EXERCISE OBJECTIVE:
At the line containing "Click the Stack color swatch in tooltip", begin repeating lines exactly, and stop only after the final line of the records below.

===== EXERCISE INPUTS

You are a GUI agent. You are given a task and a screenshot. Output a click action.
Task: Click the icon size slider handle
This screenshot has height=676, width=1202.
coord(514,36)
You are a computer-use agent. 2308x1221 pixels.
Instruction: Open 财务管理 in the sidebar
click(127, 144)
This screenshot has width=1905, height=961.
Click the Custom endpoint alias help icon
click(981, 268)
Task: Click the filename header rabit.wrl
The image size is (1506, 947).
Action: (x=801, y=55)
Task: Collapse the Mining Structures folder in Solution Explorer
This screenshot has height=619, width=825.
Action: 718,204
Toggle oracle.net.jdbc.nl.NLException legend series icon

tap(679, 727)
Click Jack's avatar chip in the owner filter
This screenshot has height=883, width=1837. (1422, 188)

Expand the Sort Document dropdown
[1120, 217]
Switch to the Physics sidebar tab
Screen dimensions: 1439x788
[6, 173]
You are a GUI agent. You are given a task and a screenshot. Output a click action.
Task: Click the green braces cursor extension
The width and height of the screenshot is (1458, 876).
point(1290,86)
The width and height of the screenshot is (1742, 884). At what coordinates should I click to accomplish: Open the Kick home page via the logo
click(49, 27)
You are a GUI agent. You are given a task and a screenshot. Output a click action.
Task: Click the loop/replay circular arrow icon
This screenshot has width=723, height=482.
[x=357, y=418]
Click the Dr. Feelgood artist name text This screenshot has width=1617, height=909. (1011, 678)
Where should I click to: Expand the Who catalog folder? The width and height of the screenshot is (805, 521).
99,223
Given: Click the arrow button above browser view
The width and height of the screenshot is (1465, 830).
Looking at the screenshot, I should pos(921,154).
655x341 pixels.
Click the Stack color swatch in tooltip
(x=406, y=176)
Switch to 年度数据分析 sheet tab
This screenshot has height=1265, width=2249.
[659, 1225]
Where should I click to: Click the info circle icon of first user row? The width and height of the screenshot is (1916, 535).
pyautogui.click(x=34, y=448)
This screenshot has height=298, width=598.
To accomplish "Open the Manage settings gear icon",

==========

RESULT OF THIS TASK:
Click the Stack color swatch in tooltip
(x=406, y=176)
Switch to 年度数据分析 sheet tab
This screenshot has height=1265, width=2249.
[659, 1225]
Where should I click to: Click the info circle icon of first user row? The width and height of the screenshot is (1916, 535).
pyautogui.click(x=34, y=448)
This screenshot has height=298, width=598.
To accomplish "Open the Manage settings gear icon",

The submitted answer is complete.